I have to agree with Nick here. When you round to nearest integer you will adjust the measurements up or down +/- 0.4999 depending on what side of the zero point they were. Over multiple measurements each individual will fall “randomly” within the +/- 0.5 intervall.

Crispin in Waterloo but really in Beijing

MrZ

“Over multiple measurements each individual will fall “randomly” within the +/- 0.5 intervall.”

It might, or it might not. You have no idea, and that’s the point. You can’t just say it and then it is true.

Jack H

Question: How much does the worlds river water run-off, and the soils it carries, rise the oceans level
over a year’s time.

Does the increase in soil deposits around the measurement site, effect the readings. The deposits have to increase the water level over time

Don K

“Question: How much does the worlds river water run-off, and the soils it carries, rise the oceans level over a year’s time”

Quick answer — not very much. More detailed answer. MOST of the water in run-off is derived from precipitation which, in turn, is ultimately fueled by evaporation … from the oceans.. Some is derived from storage in aquifers, but that is thought currently to be roughly offset by storage of water in new reservoirs.

“Does the increase in soil deposits around the measurement site, effect the readings.”

Conceptually, it doesn’t affect the readings because the measuring hardware is fixed to the old bottom.

In the grand scheme of things, sedimentation does represent a transfer of “dirt” from the land to the sea floor and thus raises sea level. But on a human timescale, the effect is surely negligible.

Don K

Additional note: Some older tide gauges using a mechanical float are said to have had a problem with sediment in the bottom of the settling well causing the float to bottom out at low tide. That causes the gauge not to record low water points properly.

Alastair gray

Nice Cutting of a Gordian knot John. Isnt it fascinating how counter intuitive statistics can sometimes be giving rise to the rather intemperent divergences of opinion seen on this thread.
For the record I am with Kip, as physicist recalling ancient lab work

The Reverend Badger

At least half the contributors on here would really benefit from being locked in the ancient lab. I can supervise Monday and Wednesdays for the rest of 2017. Any other volunteers? The project may well run into 2018 unfortunately.

Crispin in Waterloo but really in Beijing

Badger

It is clear who here works in a lab with real instruments and who does not. Thanks too, Alastair. Can you imagine claiming to report the bulk temperature of the oceans measured occasionally to 0.06 C and claiming it has risen by 0.001? The cheek!

knr

When you start making claims on ‘world wide ‘ you really must face the reality of not just accuracy but ‘range ‘ Its is simply not enough to throw computing power , through models , at the issue. If you need a thousand or ten thousand measurement locations to deal with the scale, then to ‘know’ rather they ‘guess’ then that is what you should have .
And when it comes to weather or climate on a world wide scale we seem to be not even close to the coverage needed to make these measurement in a manner that supports the scientific value they are often attributed with.

Greg

One of the key statistical slight of hand tricks here is to pretend that thousands of measurement of SST are repeated measurements of the same thing, like it was some lab experiment.
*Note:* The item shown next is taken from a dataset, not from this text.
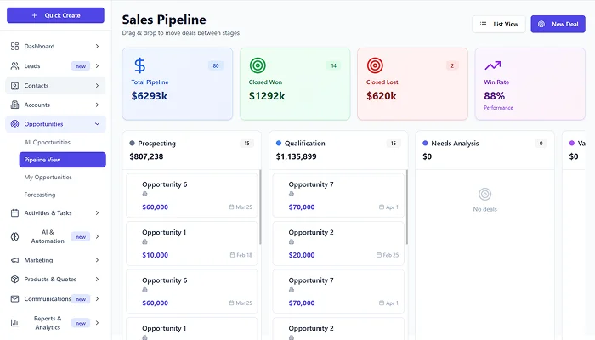Click the purple Win Rate trend icon
Image resolution: width=595 pixels, height=340 pixels.
click(493, 65)
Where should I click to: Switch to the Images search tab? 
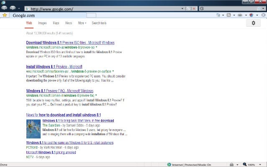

In the context of AGW and attribution we are interested in assessing and attributing effects of changes in radiation flows on the surface temperature, ie for lack of better metrics we are using the ocean mixed layer as a calorimeter the measure heat energy. If we have sufficient data we can try the same thing on all water down to a certain depth and arguably get a more meaningful result.

So SST is not tens of thousand of measurements of some fixed quantity the “global temperature” since no such thing exists. There are many temperatures at different places for very good physical reasons. The “global mean temperature” is just that, it is a mean value : a statistic, it is not some physical quantity which we are taking thousands of independent measures of. In fact it is the sum which we are interested in, not the mean. The statistical confidence levels for the mean indicate how well the mean represents the sample and the confidence we can have that any given individual measurement will lie within the one or two std devs of the mean. This is not our confidence in the sum.

What we have is global array of little boxes of sea water for which we have a temperature, from which we want to estimate heat energy content. Now if we want the total energy content we will have several thousand individual measurements each with its own measurement error that we add together the get the global heat content.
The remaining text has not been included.